> _Task prompt_: Give the records again in full, exactly as they appear.

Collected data

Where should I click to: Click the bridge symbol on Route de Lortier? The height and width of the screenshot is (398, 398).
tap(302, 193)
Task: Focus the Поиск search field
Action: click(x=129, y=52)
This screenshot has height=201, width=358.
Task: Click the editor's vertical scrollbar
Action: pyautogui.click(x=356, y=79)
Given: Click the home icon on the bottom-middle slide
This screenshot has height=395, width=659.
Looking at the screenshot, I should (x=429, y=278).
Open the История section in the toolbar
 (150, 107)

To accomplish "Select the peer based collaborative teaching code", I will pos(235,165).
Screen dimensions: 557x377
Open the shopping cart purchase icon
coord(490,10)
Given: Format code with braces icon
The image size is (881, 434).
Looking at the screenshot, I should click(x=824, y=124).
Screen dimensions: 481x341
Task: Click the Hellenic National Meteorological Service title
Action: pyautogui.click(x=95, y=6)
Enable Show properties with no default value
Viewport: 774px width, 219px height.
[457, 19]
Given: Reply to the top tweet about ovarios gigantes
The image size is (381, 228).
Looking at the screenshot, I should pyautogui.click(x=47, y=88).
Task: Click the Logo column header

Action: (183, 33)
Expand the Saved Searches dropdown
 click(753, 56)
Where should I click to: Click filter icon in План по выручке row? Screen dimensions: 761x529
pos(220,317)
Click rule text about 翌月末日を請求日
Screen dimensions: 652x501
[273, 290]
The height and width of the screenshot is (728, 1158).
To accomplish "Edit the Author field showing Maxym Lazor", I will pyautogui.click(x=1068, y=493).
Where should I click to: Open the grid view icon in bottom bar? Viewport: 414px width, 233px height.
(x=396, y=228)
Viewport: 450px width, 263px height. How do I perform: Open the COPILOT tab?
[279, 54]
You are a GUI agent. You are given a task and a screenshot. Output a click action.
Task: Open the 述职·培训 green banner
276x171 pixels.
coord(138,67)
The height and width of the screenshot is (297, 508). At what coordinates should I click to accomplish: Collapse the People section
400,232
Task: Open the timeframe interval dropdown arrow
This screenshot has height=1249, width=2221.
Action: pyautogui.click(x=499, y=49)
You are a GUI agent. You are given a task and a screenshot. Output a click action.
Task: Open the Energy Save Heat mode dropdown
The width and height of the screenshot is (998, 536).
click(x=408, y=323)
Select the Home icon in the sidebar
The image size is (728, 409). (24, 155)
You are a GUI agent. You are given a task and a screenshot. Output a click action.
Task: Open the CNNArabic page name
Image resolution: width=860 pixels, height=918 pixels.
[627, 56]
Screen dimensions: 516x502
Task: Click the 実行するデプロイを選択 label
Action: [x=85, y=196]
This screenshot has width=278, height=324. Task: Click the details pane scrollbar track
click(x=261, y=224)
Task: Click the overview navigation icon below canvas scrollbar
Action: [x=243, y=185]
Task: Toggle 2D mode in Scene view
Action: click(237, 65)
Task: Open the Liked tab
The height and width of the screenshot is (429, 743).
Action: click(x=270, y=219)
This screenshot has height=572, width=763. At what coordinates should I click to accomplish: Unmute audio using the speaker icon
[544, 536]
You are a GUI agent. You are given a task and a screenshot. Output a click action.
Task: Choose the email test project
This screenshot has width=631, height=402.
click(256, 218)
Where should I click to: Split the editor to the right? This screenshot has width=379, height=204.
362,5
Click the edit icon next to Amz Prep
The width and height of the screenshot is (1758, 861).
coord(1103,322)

> _Response to the exercise_:
Where should I click to: Click the bridge symbol on Route de Lortier? The height and width of the screenshot is (398, 398).
tap(302, 193)
Task: Focus the Поиск search field
Action: click(x=129, y=52)
This screenshot has height=201, width=358.
Task: Click the editor's vertical scrollbar
Action: pyautogui.click(x=356, y=79)
Given: Click the home icon on the bottom-middle slide
This screenshot has height=395, width=659.
Looking at the screenshot, I should (x=429, y=278).
Open the История section in the toolbar
 (150, 107)

To accomplish "Select the peer based collaborative teaching code", I will pos(235,165).
Screen dimensions: 557x377
Open the shopping cart purchase icon
coord(490,10)
Given: Format code with braces icon
The image size is (881, 434).
Looking at the screenshot, I should click(x=824, y=124).
Screen dimensions: 481x341
Task: Click the Hellenic National Meteorological Service title
Action: pyautogui.click(x=95, y=6)
Enable Show properties with no default value
Viewport: 774px width, 219px height.
[457, 19]
Given: Reply to the top tweet about ovarios gigantes
The image size is (381, 228).
Looking at the screenshot, I should pyautogui.click(x=47, y=88).
Task: Click the Logo column header

Action: (183, 33)
Expand the Saved Searches dropdown
 click(753, 56)
Where should I click to: Click filter icon in План по выручке row? Screen dimensions: 761x529
pos(220,317)
Click rule text about 翌月末日を請求日
Screen dimensions: 652x501
[273, 290]
The height and width of the screenshot is (728, 1158).
To accomplish "Edit the Author field showing Maxym Lazor", I will pyautogui.click(x=1068, y=493).
Where should I click to: Open the grid view icon in bottom bar? Viewport: 414px width, 233px height.
(x=396, y=228)
Viewport: 450px width, 263px height. How do I perform: Open the COPILOT tab?
[279, 54]
You are a GUI agent. You are given a task and a screenshot. Output a click action.
Task: Open the 述职·培训 green banner
276x171 pixels.
coord(138,67)
The height and width of the screenshot is (297, 508). At what coordinates should I click to accomplish: Collapse the People section
400,232
Task: Open the timeframe interval dropdown arrow
This screenshot has height=1249, width=2221.
Action: pyautogui.click(x=499, y=49)
You are a GUI agent. You are given a task and a screenshot. Output a click action.
Task: Open the Energy Save Heat mode dropdown
The width and height of the screenshot is (998, 536).
click(x=408, y=323)
Select the Home icon in the sidebar
The image size is (728, 409). (24, 155)
You are a GUI agent. You are given a task and a screenshot. Output a click action.
Task: Open the CNNArabic page name
Image resolution: width=860 pixels, height=918 pixels.
[627, 56]
Screen dimensions: 516x502
Task: Click the 実行するデプロイを選択 label
Action: [x=85, y=196]
This screenshot has width=278, height=324. Task: Click the details pane scrollbar track
click(x=261, y=224)
Task: Click the overview navigation icon below canvas scrollbar
Action: [x=243, y=185]
Task: Toggle 2D mode in Scene view
Action: click(237, 65)
Task: Open the Liked tab
The height and width of the screenshot is (429, 743).
Action: click(x=270, y=219)
This screenshot has height=572, width=763. At what coordinates should I click to accomplish: Unmute audio using the speaker icon
[544, 536]
You are a GUI agent. You are given a task and a screenshot. Output a click action.
Task: Choose the email test project
This screenshot has width=631, height=402.
click(256, 218)
Where should I click to: Split the editor to the right? This screenshot has width=379, height=204.
362,5
Click the edit icon next to Amz Prep
The width and height of the screenshot is (1758, 861).
coord(1103,322)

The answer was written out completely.